Similarly, Daffy is much more of a supporting cast member in some of Jaime’s extra Locas pages than she ever was in the main series. Especially in the time frame of these stories–it’s all “Mechanics”-era stuff. There’s even a story, from Anything Goes, so not a Love and Rockets collection (yet… it subsequently got collected), where there’s actual closure with Rand Race. At the time Jaime did the story for Anything Goes, Hopey and Maggie were about to be separated–or already had been–Bonanza’s March 1989 release was a flashback to a much different Love and Rockets than where Jaime and Beto had ended up in the main series at that point.

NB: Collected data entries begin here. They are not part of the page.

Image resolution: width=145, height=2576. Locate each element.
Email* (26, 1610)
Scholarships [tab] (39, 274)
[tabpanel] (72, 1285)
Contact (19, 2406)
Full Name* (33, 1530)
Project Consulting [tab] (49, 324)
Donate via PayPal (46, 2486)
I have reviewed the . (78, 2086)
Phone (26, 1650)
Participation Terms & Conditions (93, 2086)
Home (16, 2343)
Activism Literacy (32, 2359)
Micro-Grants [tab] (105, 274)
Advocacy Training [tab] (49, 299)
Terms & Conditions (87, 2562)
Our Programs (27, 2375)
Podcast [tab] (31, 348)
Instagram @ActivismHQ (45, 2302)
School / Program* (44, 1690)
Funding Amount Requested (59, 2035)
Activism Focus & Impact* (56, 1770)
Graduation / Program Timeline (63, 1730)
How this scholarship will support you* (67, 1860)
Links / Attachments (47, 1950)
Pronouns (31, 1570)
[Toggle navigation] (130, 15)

Though there were some definite hints of things to come. While most of the new elements are on their own–like Pipo’s head, Daffy’s continued presence, some actual sibling bonding for Hopey and Joey–there’s also Beto foreshadowing Ofelia’s tragic story. It’s in a story about Guadalupe’s interest in astronomy, which may or may not have the giant book from Human Diastrophism (more like does), from Anything Goes in May 1987. Beto didn’t get around to fully revealing it in the main series until #30, over two years later.
There’s also some interesting standalone stuff, like Beto and Jaime collaborating on the “Village Voice” piece. They both wrote, Jaime pencilled. It feels very much like one of Beto’s first person punk historicals, which he stopped doing in the main series ages before March 1989 when Bonanza dropped. Jaime’s got a A Date With Hopey, about some doofus who–according to him–was “this close” to dating Hopey. It’s all from his perspective, Hopey and Maggie are background, and the whole thing reads like Jaime’s trying to ape Beto’s first person style. Very, very, very interesting stuff in the creative timeline.

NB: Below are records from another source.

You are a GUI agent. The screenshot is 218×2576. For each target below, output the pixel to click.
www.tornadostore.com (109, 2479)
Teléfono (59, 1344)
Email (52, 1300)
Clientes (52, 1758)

It’s a solid collection of stuff; Beto’s Palomar stories are the best, just because Jaime’s not trying too hard with the Locas material. It’s for fun. He’s got some great art–Maggie reading the comic book adventures of her time with Rand Race, for example, has some gorgeous science hero-ish art from Jaime; material from a September 1988 collection, years after Jaime had stopped doing “Mechanics.”
There’s some stuff with Penny telling Hopey about Costigan, so set in the early days, during a story covering Maggie’s first day as Race’s assistant. Very cute story. Jaime goes for laughs and smiles, Beto goes for laughs and smiles but with some depth.
A lot of Beto’s art is much cleaner in these little stories, less hurried, like he was trying to be impressive for the collections.
Bonanza has been collected again elsewhere, but like I said, it’s a interesting bit of creative development stuff–what the Brothers didn’t work on in the main book, but worked on to support the main book when it got collected.